On Wednesday, following the not guilty verdict in the George Zimmerman/Trayvon Martin murder trial, liberal black political activist Jesse Jackson (shown) expressed his opinion that, despite protestations from both the prosecution and the defense to the contrary, the trial was all about race:
If Trayvon Martin were not a young black male, he would be alive today. Despite the verdict, it’s clear that George Zimmerman would never have confronted a young white man wearing a hoodie….
Both the prosecutor and the defense claimed that the trial was not about race. But Trayvon Martin was assumed to be threatening just for walking while being young, black and male.
And then, because in Jackson’s eyes there was a miscarriage of justice in the case, Jackson called for not only a congressional but an international investigation:
We need a national investigation of the racial context that led to Trayvon Martin’s slaying. Congress must act.

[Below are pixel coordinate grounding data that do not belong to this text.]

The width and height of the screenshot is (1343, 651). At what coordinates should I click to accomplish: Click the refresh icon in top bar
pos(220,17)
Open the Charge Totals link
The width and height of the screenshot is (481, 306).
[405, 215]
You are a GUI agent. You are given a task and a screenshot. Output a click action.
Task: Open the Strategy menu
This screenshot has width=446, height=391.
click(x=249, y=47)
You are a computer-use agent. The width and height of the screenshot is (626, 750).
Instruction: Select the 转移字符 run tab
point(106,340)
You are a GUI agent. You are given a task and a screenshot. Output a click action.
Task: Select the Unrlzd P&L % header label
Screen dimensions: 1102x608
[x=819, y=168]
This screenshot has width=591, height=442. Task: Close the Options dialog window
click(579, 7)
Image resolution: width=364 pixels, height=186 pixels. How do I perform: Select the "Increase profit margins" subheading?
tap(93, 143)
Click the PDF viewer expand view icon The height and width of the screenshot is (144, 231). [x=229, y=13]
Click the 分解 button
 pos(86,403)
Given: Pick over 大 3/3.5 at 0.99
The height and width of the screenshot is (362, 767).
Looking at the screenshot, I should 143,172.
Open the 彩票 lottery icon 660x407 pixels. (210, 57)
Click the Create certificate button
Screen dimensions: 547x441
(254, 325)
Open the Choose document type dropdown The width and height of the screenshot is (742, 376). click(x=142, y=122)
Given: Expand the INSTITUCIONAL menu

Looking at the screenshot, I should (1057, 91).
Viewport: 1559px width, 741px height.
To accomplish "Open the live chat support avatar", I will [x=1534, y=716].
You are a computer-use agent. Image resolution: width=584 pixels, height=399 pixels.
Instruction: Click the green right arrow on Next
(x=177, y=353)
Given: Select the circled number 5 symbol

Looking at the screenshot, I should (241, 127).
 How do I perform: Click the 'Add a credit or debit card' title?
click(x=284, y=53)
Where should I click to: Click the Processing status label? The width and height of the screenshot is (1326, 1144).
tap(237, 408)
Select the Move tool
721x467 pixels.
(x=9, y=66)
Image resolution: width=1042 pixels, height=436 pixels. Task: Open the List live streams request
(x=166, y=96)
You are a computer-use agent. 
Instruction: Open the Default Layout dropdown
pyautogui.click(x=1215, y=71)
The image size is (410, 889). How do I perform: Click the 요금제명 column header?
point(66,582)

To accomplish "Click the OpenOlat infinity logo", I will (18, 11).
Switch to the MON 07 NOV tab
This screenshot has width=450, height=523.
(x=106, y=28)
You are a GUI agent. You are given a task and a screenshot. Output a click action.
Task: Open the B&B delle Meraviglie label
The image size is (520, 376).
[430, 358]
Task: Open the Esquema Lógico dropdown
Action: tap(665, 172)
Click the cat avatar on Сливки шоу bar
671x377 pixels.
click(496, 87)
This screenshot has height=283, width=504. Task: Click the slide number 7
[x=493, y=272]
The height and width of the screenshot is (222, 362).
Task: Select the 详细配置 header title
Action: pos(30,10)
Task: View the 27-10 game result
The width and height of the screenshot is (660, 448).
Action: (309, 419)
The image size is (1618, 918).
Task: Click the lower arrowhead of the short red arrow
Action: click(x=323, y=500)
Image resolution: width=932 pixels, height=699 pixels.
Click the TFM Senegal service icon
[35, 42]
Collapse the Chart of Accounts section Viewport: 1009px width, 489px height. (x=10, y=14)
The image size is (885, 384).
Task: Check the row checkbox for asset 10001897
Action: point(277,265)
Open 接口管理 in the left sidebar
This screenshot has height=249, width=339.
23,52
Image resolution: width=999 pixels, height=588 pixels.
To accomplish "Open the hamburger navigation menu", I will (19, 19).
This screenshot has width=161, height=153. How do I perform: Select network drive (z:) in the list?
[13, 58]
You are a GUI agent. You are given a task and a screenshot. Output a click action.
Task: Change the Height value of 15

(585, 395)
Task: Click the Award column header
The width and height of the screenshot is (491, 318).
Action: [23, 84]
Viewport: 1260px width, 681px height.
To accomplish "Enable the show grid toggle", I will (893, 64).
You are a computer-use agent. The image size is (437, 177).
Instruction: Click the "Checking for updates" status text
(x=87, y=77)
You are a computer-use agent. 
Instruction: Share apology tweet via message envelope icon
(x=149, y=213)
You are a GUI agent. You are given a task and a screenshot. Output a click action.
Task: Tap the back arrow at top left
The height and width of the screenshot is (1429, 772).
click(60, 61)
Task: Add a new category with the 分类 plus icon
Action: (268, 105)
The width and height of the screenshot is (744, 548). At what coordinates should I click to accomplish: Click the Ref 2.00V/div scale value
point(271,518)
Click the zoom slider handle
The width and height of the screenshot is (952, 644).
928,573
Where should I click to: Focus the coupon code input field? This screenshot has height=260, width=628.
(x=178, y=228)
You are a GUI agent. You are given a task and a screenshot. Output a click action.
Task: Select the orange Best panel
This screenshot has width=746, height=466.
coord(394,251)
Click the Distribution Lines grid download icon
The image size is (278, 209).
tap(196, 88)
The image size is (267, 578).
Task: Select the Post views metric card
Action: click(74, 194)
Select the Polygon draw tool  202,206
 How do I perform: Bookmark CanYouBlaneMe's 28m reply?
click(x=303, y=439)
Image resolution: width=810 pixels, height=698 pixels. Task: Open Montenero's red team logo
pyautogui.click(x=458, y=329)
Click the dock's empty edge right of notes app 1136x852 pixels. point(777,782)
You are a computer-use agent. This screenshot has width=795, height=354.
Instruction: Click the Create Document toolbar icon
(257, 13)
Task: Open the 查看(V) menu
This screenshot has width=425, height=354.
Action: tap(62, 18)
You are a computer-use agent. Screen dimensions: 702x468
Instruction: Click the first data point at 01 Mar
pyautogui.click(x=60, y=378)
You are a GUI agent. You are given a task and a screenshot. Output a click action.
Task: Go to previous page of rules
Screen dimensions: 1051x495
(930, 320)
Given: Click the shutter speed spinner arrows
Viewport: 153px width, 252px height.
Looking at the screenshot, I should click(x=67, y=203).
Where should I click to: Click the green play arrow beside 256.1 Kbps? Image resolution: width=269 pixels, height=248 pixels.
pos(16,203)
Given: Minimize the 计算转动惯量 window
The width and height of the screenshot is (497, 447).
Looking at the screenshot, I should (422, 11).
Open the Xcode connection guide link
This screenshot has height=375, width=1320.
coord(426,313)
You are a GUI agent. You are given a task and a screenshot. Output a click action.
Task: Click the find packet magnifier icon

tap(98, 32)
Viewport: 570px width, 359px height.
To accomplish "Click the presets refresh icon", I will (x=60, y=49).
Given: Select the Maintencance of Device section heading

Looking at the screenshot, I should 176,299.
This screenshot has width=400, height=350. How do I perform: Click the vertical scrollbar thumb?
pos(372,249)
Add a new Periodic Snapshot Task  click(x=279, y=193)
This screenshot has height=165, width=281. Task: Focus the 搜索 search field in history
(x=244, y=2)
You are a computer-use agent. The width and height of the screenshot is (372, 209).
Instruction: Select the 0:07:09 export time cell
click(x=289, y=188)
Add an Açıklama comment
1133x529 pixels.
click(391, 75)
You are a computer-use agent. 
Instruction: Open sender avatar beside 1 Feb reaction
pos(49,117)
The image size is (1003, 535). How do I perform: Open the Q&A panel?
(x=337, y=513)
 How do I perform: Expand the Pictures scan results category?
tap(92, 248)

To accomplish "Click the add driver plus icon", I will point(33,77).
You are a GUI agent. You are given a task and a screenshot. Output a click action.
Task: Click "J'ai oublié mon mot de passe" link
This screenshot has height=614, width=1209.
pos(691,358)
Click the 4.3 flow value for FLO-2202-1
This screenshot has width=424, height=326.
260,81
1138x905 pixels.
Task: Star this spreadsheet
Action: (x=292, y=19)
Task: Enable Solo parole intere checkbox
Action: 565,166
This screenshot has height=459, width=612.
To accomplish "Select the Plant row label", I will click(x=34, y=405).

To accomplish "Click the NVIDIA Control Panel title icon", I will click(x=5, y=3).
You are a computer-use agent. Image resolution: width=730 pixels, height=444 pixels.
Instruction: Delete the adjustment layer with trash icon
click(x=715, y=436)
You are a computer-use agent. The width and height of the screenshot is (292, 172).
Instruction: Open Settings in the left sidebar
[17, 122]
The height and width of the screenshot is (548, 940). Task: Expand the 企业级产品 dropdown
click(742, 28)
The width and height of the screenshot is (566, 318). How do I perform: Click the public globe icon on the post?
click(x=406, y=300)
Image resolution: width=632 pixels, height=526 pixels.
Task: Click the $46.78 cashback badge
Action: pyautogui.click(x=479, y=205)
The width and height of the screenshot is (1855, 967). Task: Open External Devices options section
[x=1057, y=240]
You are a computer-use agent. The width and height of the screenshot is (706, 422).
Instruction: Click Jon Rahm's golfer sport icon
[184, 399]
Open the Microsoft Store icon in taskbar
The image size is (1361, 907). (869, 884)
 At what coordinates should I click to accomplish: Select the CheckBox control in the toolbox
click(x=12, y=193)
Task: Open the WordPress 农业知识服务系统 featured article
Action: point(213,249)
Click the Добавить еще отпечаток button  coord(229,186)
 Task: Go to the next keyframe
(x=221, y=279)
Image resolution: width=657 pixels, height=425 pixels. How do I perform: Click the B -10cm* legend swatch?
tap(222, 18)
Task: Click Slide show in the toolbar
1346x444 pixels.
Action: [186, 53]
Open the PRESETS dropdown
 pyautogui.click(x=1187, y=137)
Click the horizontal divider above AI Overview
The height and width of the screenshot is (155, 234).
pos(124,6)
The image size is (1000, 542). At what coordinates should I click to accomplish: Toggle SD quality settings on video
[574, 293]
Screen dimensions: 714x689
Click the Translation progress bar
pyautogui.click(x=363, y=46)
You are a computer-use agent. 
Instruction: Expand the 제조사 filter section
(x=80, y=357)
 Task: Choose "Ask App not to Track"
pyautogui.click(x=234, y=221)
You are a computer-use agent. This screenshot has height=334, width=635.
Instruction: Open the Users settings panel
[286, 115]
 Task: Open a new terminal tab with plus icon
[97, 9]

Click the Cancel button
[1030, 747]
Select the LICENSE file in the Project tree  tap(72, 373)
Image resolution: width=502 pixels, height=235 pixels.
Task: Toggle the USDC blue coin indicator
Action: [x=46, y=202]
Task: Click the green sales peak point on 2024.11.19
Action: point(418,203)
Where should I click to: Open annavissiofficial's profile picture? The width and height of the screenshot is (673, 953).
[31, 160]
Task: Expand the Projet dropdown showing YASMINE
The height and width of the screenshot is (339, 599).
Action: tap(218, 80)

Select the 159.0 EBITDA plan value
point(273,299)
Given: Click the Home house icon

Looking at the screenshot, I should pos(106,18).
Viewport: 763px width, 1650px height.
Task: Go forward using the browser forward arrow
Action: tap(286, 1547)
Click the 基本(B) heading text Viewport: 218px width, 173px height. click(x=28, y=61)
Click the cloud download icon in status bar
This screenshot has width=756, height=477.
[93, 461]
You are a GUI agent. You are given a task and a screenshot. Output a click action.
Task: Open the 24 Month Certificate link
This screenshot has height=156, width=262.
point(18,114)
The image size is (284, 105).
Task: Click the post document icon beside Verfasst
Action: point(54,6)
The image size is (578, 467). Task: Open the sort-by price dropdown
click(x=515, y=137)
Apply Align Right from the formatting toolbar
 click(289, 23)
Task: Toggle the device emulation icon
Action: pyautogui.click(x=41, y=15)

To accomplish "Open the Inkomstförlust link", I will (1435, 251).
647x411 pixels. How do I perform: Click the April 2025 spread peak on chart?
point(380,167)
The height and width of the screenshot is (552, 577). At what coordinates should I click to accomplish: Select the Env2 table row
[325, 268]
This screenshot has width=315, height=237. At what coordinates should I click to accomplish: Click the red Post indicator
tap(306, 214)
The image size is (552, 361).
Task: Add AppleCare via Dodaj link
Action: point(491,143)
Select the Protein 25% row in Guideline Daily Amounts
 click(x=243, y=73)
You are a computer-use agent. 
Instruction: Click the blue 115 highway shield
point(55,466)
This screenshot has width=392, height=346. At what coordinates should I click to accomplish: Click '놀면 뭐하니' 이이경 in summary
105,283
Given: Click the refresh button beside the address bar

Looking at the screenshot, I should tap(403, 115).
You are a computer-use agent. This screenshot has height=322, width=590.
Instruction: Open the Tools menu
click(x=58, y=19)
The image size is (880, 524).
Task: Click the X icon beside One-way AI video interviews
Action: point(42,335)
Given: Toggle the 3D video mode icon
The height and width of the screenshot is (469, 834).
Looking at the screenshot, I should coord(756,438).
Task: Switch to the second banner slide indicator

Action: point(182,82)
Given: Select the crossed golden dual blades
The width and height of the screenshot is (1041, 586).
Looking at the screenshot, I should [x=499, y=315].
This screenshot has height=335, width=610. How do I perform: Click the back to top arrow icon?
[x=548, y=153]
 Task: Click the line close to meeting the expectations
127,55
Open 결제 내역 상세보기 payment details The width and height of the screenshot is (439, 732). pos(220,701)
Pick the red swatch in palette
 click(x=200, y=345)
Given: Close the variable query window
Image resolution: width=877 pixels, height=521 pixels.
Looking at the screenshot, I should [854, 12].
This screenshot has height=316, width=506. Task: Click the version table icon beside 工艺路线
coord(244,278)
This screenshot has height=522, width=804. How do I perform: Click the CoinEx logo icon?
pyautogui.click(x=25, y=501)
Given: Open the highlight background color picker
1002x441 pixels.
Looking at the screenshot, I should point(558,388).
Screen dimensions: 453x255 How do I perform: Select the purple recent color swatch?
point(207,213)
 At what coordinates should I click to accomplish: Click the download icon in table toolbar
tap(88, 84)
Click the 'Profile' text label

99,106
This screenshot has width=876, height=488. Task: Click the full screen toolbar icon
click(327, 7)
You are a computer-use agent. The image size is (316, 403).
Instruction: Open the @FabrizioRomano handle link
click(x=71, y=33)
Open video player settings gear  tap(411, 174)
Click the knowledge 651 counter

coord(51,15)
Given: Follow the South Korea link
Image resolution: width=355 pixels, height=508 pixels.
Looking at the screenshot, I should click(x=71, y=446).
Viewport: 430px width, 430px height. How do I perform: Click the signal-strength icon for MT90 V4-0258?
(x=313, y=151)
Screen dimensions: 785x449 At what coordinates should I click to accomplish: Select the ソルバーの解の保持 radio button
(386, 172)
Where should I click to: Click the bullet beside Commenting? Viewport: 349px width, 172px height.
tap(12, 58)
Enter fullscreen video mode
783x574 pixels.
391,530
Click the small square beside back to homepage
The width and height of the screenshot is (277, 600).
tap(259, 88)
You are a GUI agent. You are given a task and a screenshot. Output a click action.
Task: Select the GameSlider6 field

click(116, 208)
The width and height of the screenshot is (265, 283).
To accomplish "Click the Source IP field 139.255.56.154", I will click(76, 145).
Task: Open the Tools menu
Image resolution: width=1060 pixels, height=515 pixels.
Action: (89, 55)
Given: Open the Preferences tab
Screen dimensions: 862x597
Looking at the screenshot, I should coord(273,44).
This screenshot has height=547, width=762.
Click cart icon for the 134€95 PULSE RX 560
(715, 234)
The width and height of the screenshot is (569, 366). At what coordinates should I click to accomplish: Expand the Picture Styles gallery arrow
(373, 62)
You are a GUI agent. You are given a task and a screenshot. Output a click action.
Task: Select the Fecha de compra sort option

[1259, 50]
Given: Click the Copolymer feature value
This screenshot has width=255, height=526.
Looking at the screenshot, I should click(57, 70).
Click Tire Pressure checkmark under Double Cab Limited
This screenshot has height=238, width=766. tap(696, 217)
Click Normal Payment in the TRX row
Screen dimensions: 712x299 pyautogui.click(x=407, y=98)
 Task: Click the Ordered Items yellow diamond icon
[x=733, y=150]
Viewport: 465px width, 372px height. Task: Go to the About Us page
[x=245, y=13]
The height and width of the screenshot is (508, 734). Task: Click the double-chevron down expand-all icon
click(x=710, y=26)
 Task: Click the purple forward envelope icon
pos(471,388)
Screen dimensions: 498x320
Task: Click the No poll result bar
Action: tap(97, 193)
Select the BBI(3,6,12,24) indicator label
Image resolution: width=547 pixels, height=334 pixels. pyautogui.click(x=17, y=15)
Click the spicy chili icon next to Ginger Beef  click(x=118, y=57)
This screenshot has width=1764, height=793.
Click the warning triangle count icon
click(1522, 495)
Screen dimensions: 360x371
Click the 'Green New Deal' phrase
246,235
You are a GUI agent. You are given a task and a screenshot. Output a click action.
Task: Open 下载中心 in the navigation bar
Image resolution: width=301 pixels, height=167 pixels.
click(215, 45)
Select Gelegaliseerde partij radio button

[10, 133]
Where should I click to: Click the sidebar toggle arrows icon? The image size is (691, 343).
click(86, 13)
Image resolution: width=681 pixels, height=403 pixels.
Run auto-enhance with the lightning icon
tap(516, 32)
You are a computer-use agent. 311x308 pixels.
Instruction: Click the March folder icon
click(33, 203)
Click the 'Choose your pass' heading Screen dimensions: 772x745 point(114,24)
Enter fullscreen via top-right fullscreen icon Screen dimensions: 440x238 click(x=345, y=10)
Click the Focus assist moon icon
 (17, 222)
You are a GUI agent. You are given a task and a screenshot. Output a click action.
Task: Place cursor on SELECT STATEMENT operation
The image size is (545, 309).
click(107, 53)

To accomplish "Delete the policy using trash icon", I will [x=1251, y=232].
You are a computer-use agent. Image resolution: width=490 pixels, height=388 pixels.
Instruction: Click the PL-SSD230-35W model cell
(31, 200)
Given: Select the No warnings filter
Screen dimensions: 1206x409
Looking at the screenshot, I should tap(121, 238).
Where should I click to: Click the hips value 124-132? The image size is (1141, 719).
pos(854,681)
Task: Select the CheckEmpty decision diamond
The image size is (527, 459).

And it’s time to call on the United Nations Human Rights Commission for an in-depth investigation of whether the U.S. is upholding its obligations under international human rights laws and treaties.
Jackson is no stranger to civil rights politics and political action, having cut his teeth with Martin Luther King, Jr. as far back as 1965. In 1971, he started a non-profit called People United to Save Humanity (Operation PUSH) and in 1984 organized the Rainbow Coalition, which merged with PUSH in 1996 to become Rainbow/PUSH. Active politically with presidential runs in 1984 and 1988, Jackson has also inserted himself into international incidents, such as securing the release in 1983 of a captured American pilot, Navy Lt. Robert Goodman, who was being held by the Syrian government, as well as persuading Cuban dictator Fidel Castro to release 22 Americans in 1984.
Jackson’s demand for an investigation by the UN follows comments by other cogs in the international machinery decrying the Zimmerman case. Back in April 2012, just days before Zimmerman was indicted for second-degree murder in Florida, Navi Pillay, the UN High Commissioner for Human Rights called for “an immediate investigation” into the shooting, adding:
The law should operate equally in respect of all violations. So, like every other situation such as this, we will be urging an investigation, and prosecution and trial — and of course reparations for the victims concerned.
Pillay expanded on her position in May at a meeting of her Working Group of Experts on People of African Descent in Paris where she decried America’s “discrimination that people of African descent face in terms of access to justice,” according to an observer. She “stressed that the process of justice was often different [in America] for people of African descent.”